2. Lesbian Oil Wrestling [507: Lesbians Gone Wild]
A’ight lemme get this out of the way straight off: actual Turkish Oil Wrestling — as a lesbian phenomena — has been going on in Brooklyn for over eight years. It’s meant to be a “safe space” where queer/trans women of all sizes can have a good time – there’s a strong sense of political and cultural passion and queer inclusiveness. The L Word took that concept and fucked it all to hell. It did the exact opposite. So when I speak of my appreciation for hot girls wrestling in hot oil, it’s ’cause that’s better than most things I’ve seen on this show, not ’cause I think it’s honouring the spirit of the actual event itself.But … what do I do for y’all if not herald the gospel of hypocrisy, paradox, and the simultaneous love/hate of just about everything — teevee, myself, other people, life itself — so … there you go. How hot was this?!
1. I Want Y’all Back! [505: Lookin’ At You Kid]
Seriously, this scene makes my stomach jump out of my skin, become its own independent creature, birth babies that look like a pre-teen Michael Jackson, make a bunch of yummy brownies, put on Adele’s glasses and get down like Dana’s come back to life. Pure, warmly lit, stoned delirious, BFF-forevs and evs. And if Dawn Denbo and her lover Cindi bust up the fiesta, we’ll just laugh our asses off.
TOP 10 WORST:
You’ve brought Max on this show to ‘tell the story’ of transgendered persons, you’ve brought Phyllis on to tell the story of women w/children coming out at “mid-life.” So fucking DO IT! Integrate them into the storyline! Involve them with other characters we already know & love & understand! For reals.
9. THE VORTEX IS OUT OF CONTROL
Seriously, not just complaining for no reason, where the F is Papi? It’s not just a running joke, if this was real life, I’d be printing my own milk cartons.
8. The Excessive Ripped-from-the-Headlines Stuff
Way too much meta & parody this season all at once.
7. That episode with all the OurChart talk about like meeting girls on OurChart, and all that podcast hoo-ha, and really, any time OurChart is namedropped, a lesbian baby in a third world country goes hungry. That being said, Max seems to have been working hard this weekend, they may have improved their look slightly, I’m speechless.
7. Tina and The Agent did not invent the concept of a “beard.”
A “podcast” is audio, not video.
My name is spelled “Riese,” not “Reise.”
I think Adele’s warnings to the world are crystal clear, I’m disappointed in everyone for not noticing.
6. Alice hasn’t really done anything cute yet … almost everything she’s done has been either annoying or unrealistic.
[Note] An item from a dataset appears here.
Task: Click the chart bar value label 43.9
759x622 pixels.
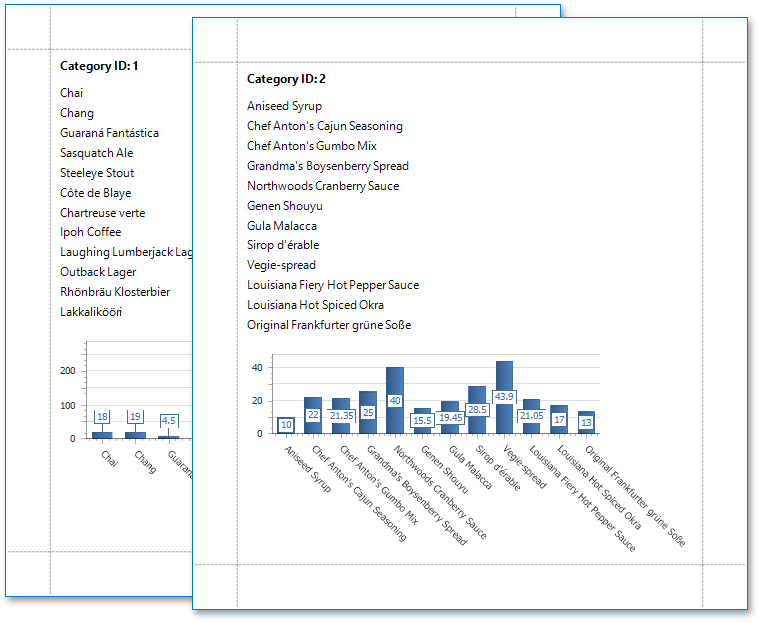Action: click(x=504, y=397)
I love her anyway, especially when she’s wearing her glasses or has her sleeves over her hand, and we’ve spent the whole weekend stalking Uh Huh Her (playfully!), but I feel our unconditional love’s being taken for granted.
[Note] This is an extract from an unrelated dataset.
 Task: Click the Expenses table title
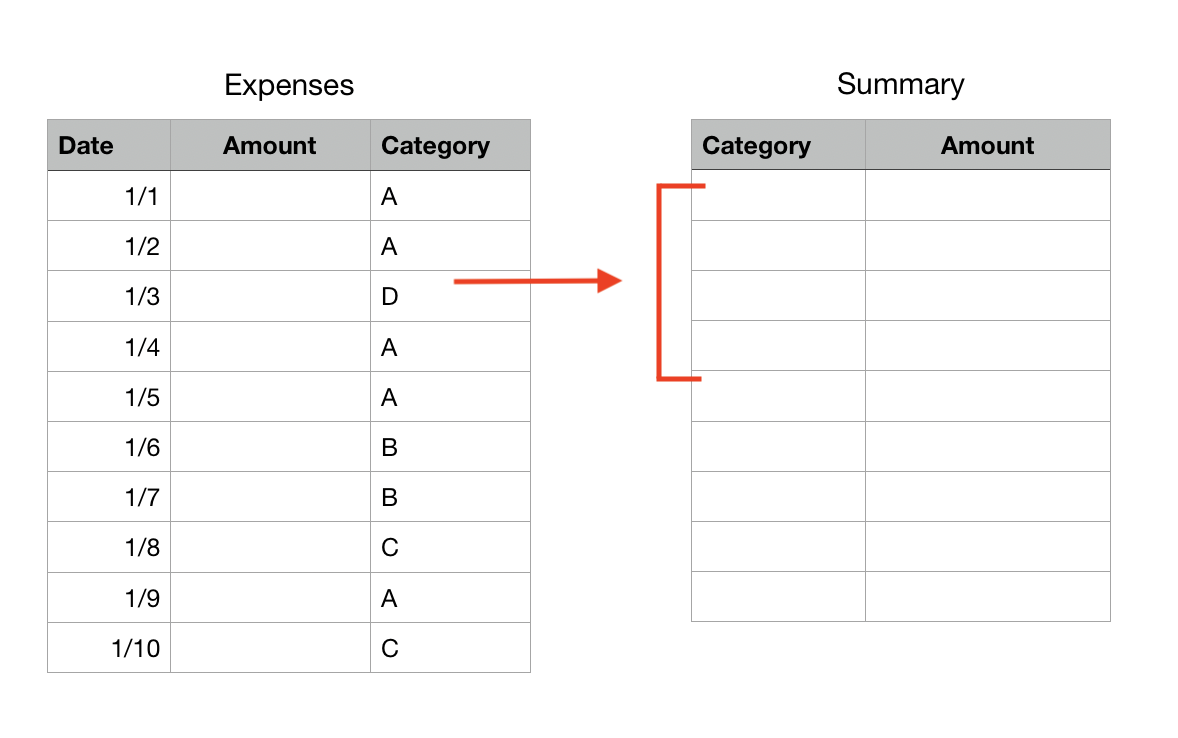pos(289,85)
5. Jodi’s dress was the worst picture ever taken in the history of America’s Next Top Model.
4. Always the loose ends with you people!
What happened to um, filming most of the movie? The sex coach? WAX BURNING DOWN? Jodi getting fired? Where’s James? (Where’s Papi?) Why is the Adele thing taking so long to unfold? And really how did Dawn find out about Cindy & Shane? Why does Jodi not need Tom anymore? Who shot the sheriff? Are you ten years ago?
3. Helena totally busting town randomly — and everyone’s complete Zen attitude about her departure. Seriously, do these girls miss ANYONE? Dana? Papi? Carmen? Their parents?)
Kit’s vocal inflection problem.
1. I think Angelica needs a Mary-Kate or something, ’cause childcare should seriously be a legitimate issue in Bette and Tina’s relationship, and instead it’s just ignored. Although it’s been really funny to make jokes about where Angelica is. I think she was in this episode. Who knows? I now know what it’s like to be everyone else in the world. This is the only teevee show I watch, seriously, and I always watch it the day of, or ahead of time, and so this is a strange experience, like the whole “world” is spinning on without me. Whatever, it’s totally fine, I hate this show, worst show ever.
What happened? JK don’t tell me. I’m gonna search YouTube again for Episode 511, maybe I can watch Bryan proposing to Justin for the 15th time.